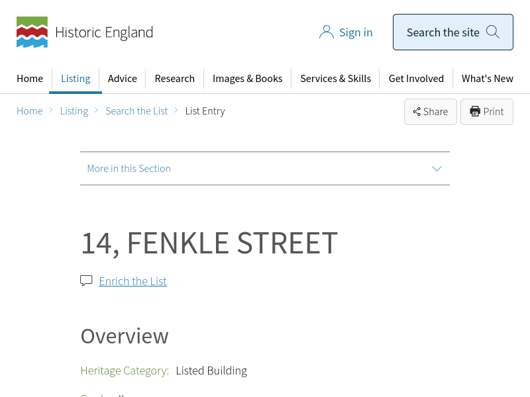Select the Listing navigation tab

pos(76,79)
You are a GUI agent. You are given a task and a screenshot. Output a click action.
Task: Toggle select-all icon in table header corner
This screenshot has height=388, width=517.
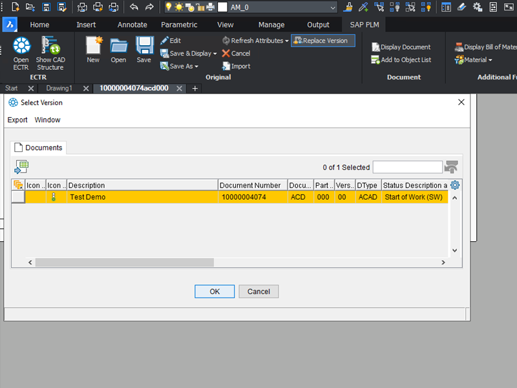[18, 186]
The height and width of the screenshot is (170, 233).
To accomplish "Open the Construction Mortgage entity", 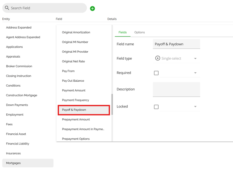I will [x=22, y=95].
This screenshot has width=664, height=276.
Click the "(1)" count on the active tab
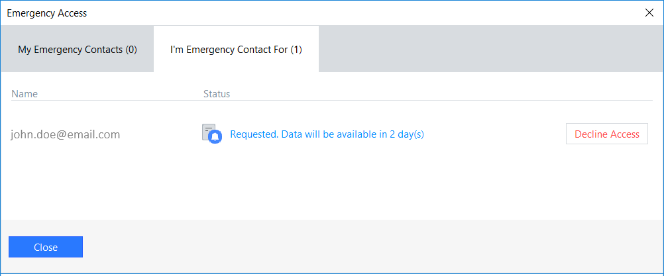[296, 50]
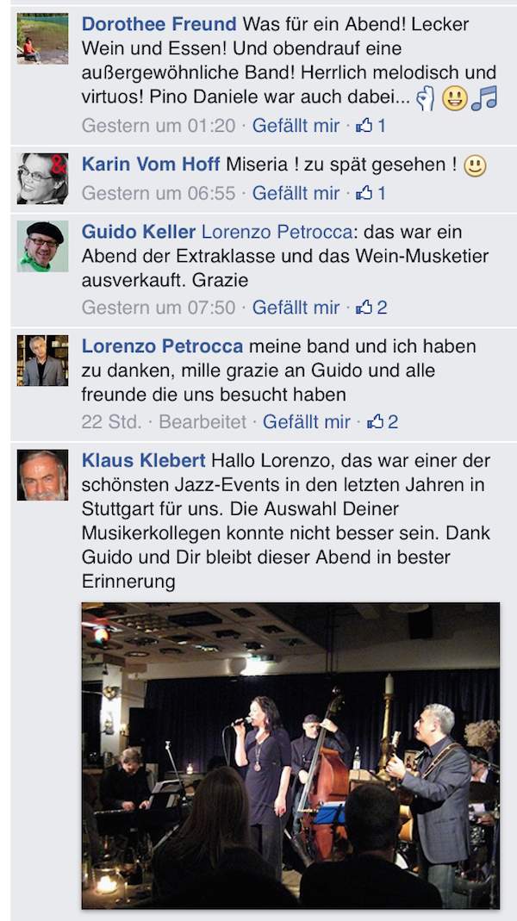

·····

BRIEF:
A word-for-word copy of the lines from the one with "This screenshot has width=664, height=276." through the final line of the listing above is the whole answer, and it contains no pictures.

RESPONSE AREA:
This screenshot has width=664, height=276.
Click the "(1)" count on the active tab
[296, 50]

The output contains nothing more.